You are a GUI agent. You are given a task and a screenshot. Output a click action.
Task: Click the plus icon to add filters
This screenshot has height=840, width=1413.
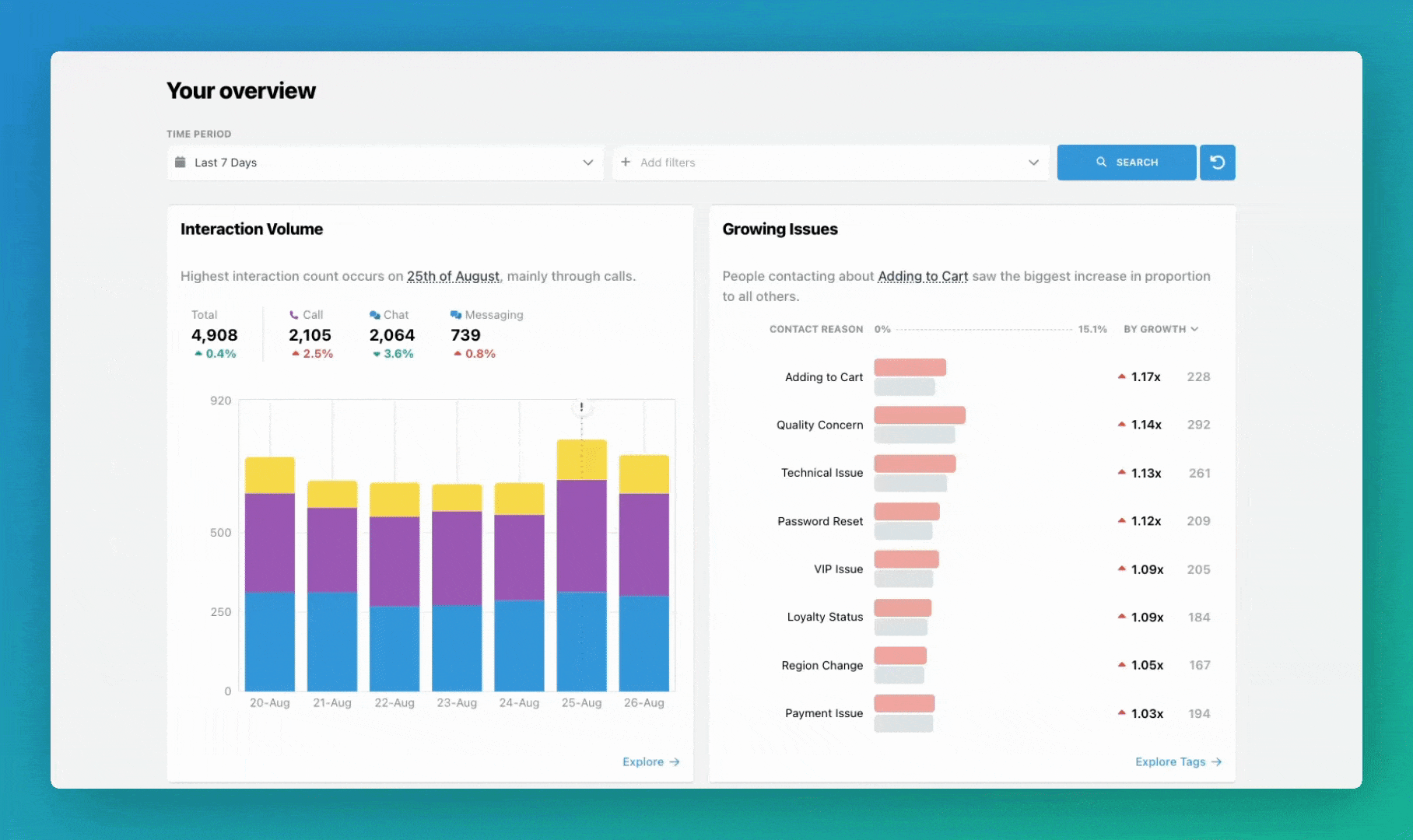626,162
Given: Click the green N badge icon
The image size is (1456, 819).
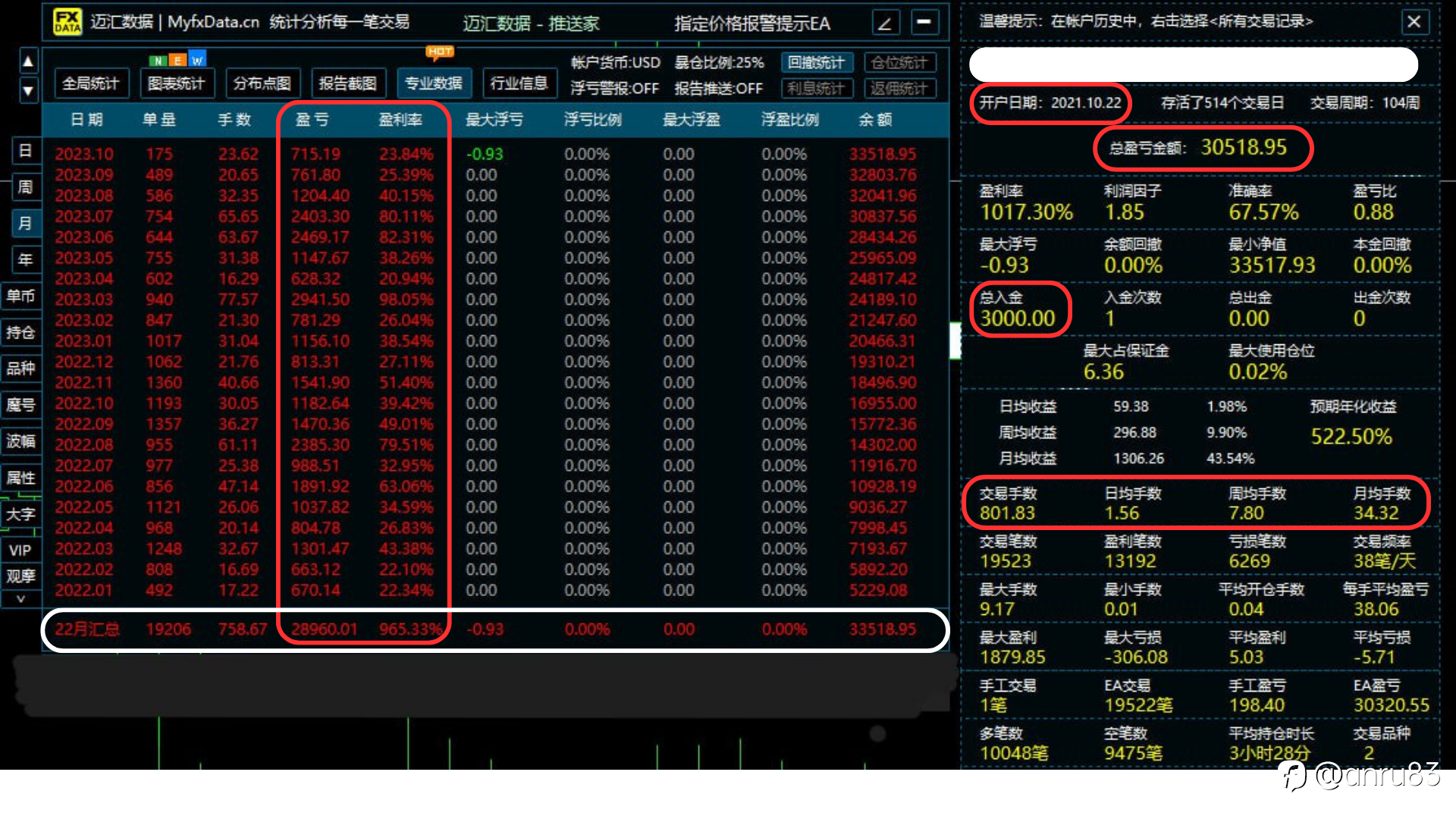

* * *

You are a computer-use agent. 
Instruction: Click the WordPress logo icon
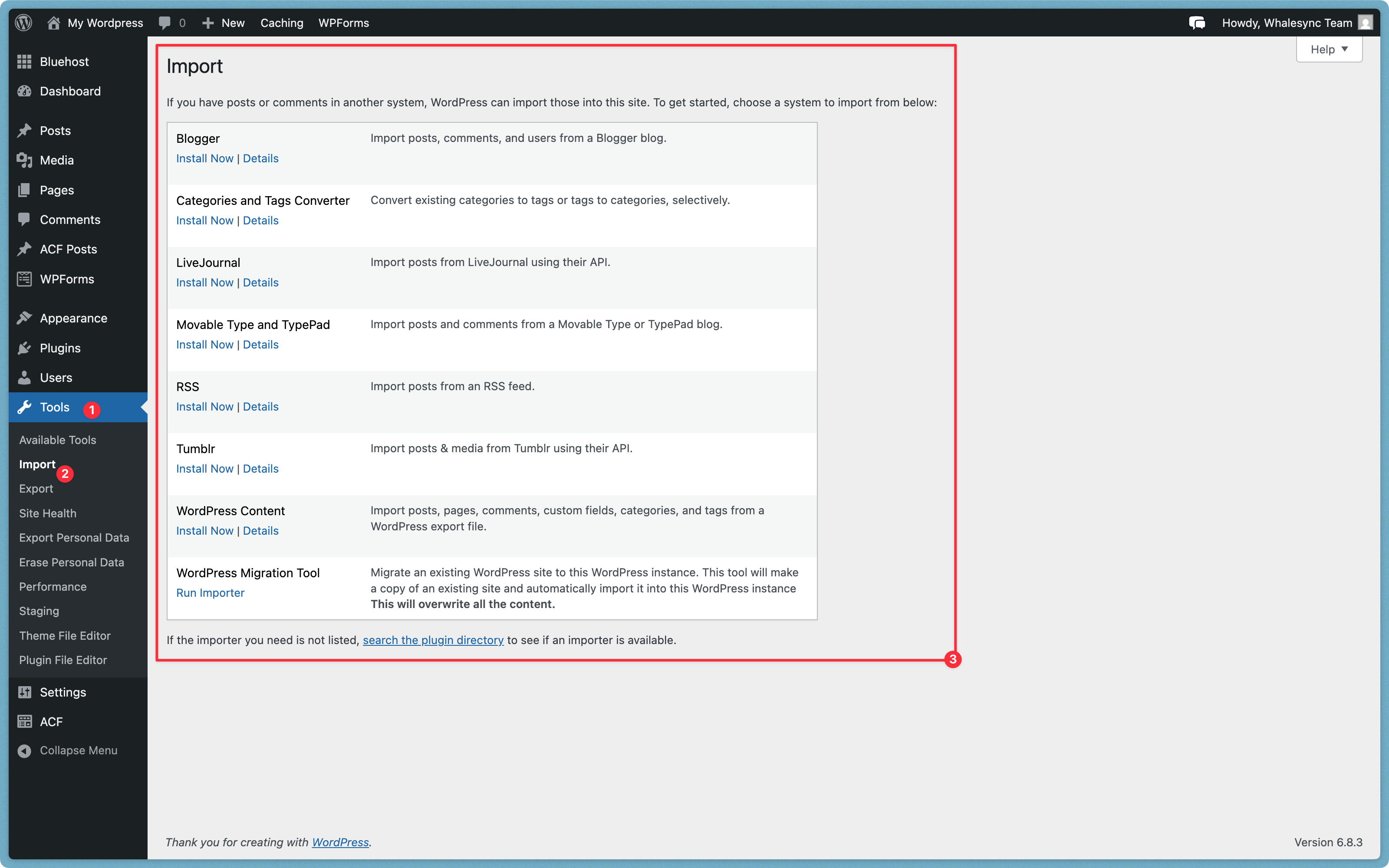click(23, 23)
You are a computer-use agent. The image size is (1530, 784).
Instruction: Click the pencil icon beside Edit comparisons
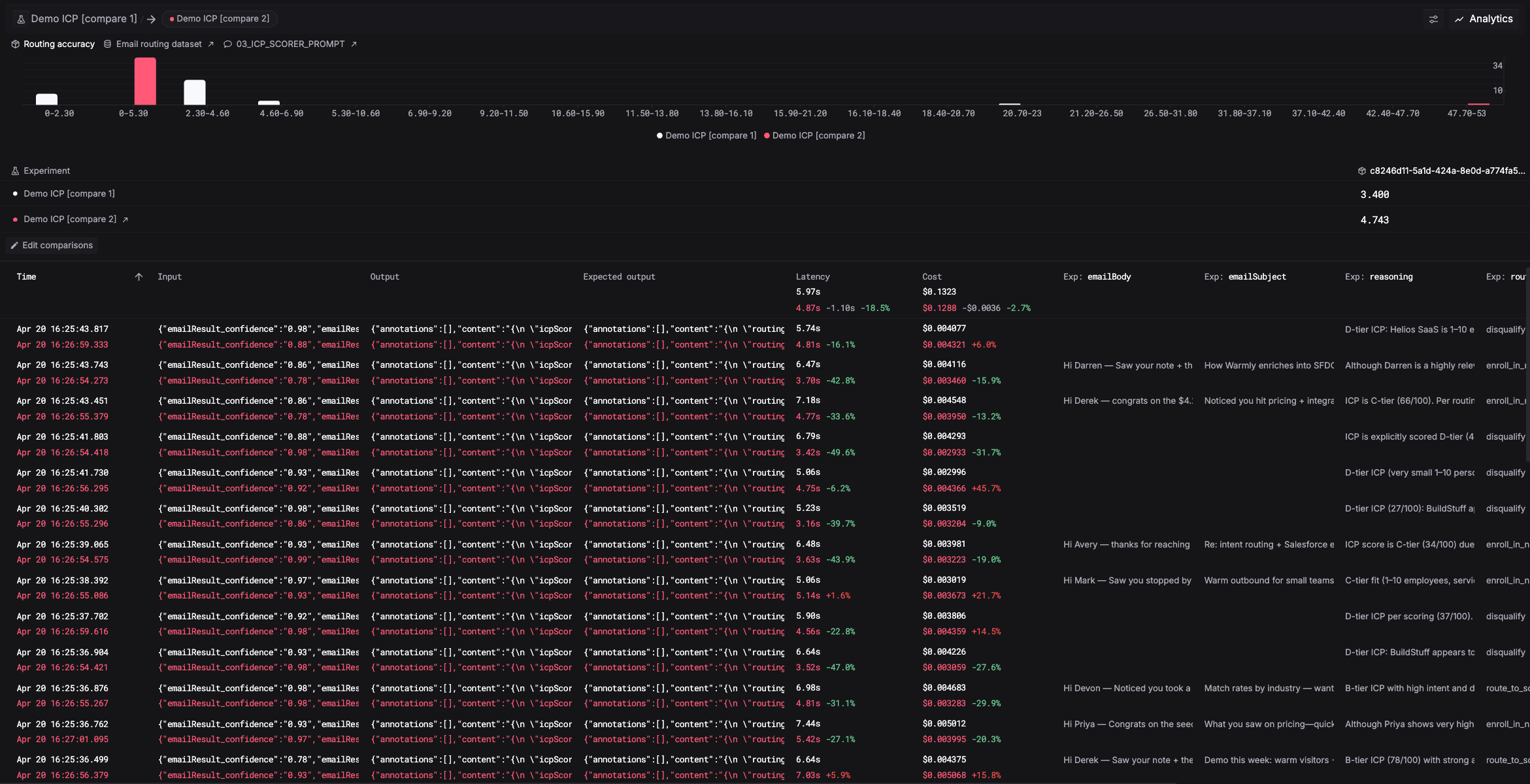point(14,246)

**AIM OF THE EXERCISE:** Using the records above, return verbatim only the part that opens with the line containing "This screenshot has height=840, width=1413." and closes with the line containing "The image size is (1456, 819)."; pictures stay out.

**EXERCISE RESULT:**
This screenshot has height=840, width=1413.
626,162
Given: Click the green N badge icon
The image size is (1456, 819).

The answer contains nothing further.